◆ EXERCISE DETAILS
An acceptable answer repeats exactly the line containing "You are a computer-use" and all lines that follow it in the listing below, and it includes no pictures.
----
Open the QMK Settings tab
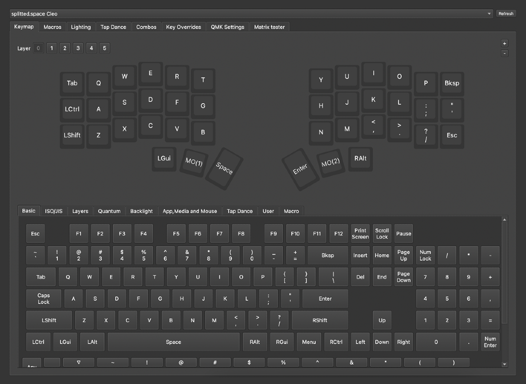point(227,27)
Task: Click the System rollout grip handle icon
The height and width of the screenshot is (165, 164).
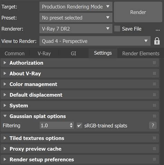Action: [154, 106]
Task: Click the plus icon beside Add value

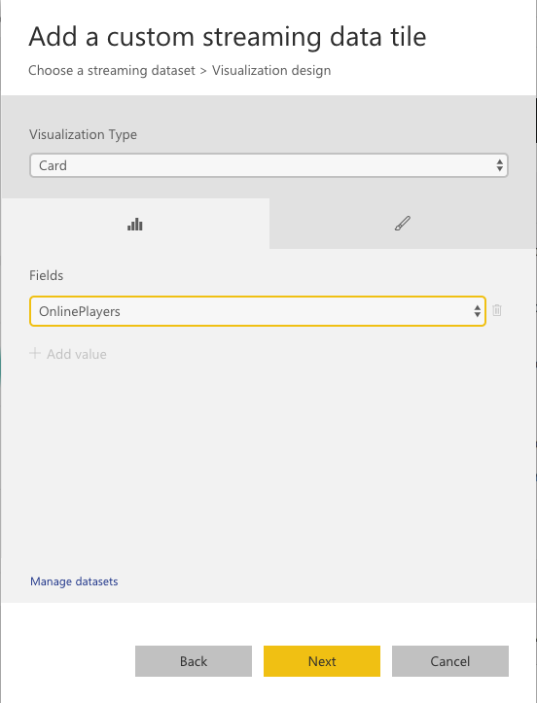Action: pyautogui.click(x=35, y=353)
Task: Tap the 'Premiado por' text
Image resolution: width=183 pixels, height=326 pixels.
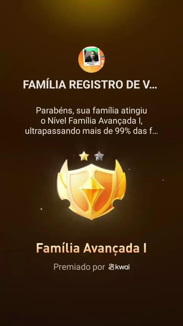Action: 79,267
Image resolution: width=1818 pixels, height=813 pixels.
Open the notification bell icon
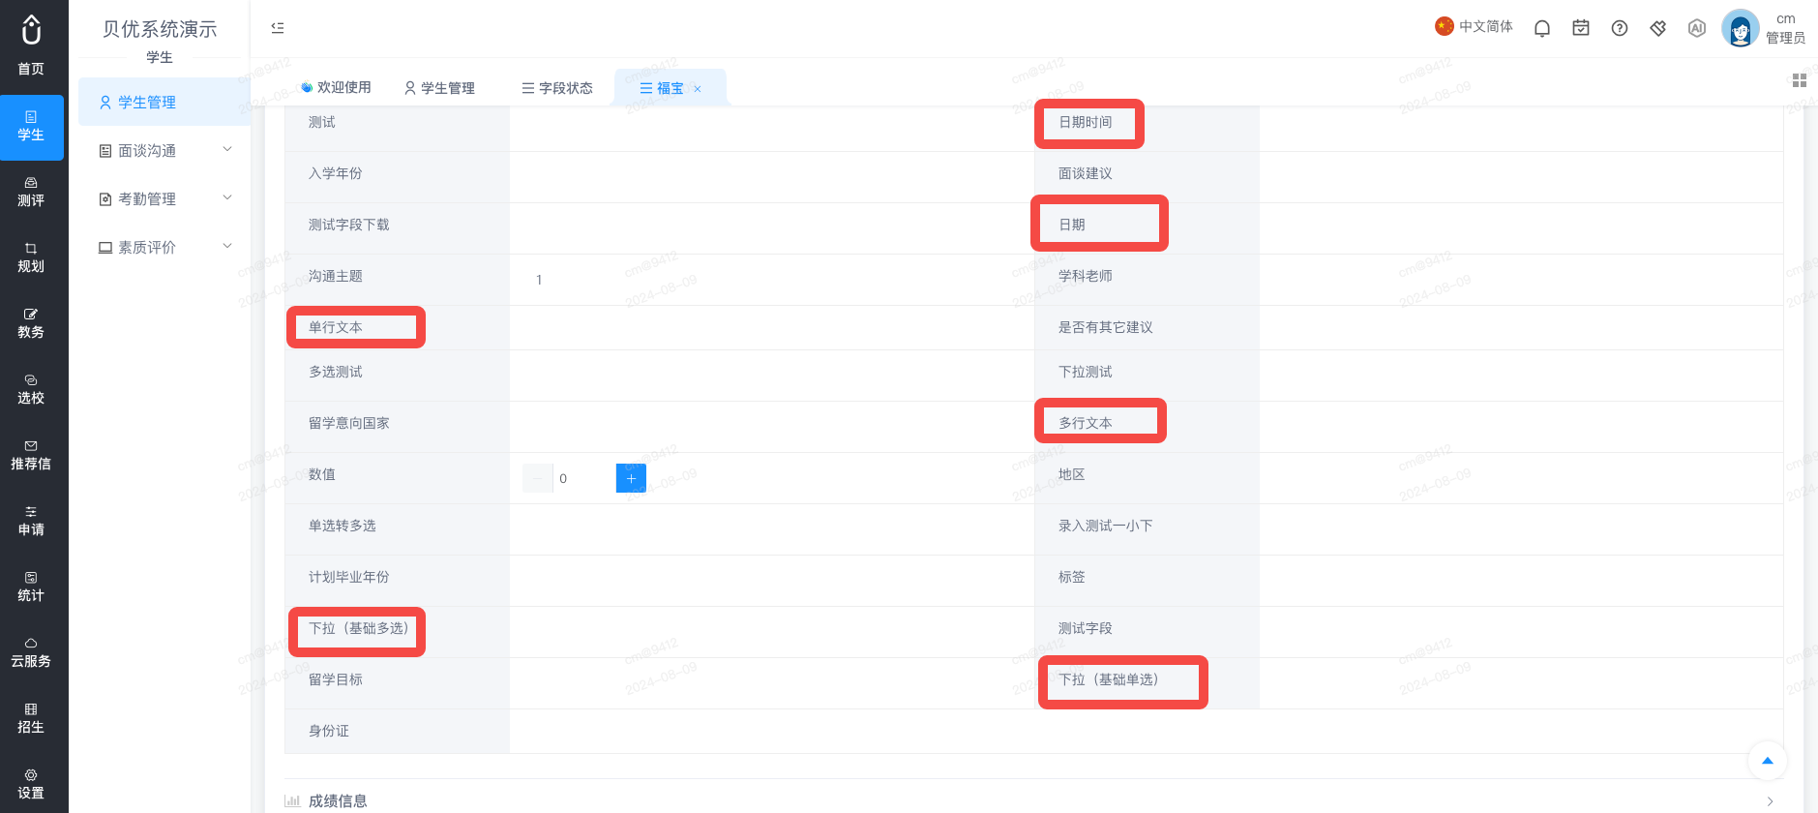click(1542, 28)
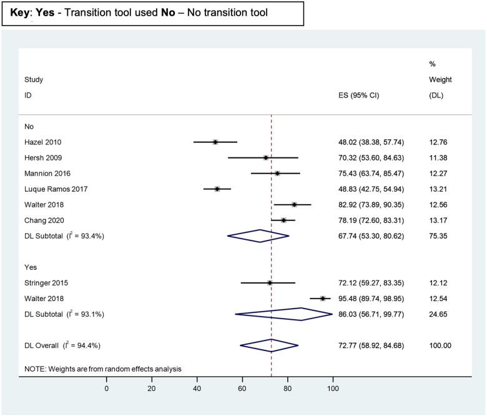Select the Chang 2020 data point marker
487x416 pixels.
click(x=283, y=220)
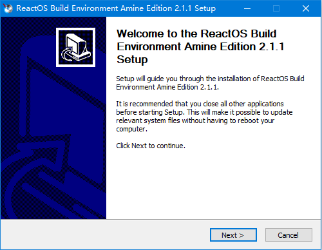The image size is (322, 250).
Task: Click the Next > button to continue
Action: [x=233, y=235]
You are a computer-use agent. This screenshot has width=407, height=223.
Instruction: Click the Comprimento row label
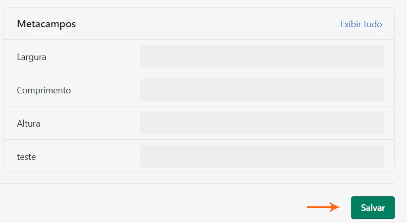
----
◆ SOLUTION TO THE PROBLEM
You are a computer-use agent. This screenshot has width=407, height=223.
Instruction: Click the Comprimento row label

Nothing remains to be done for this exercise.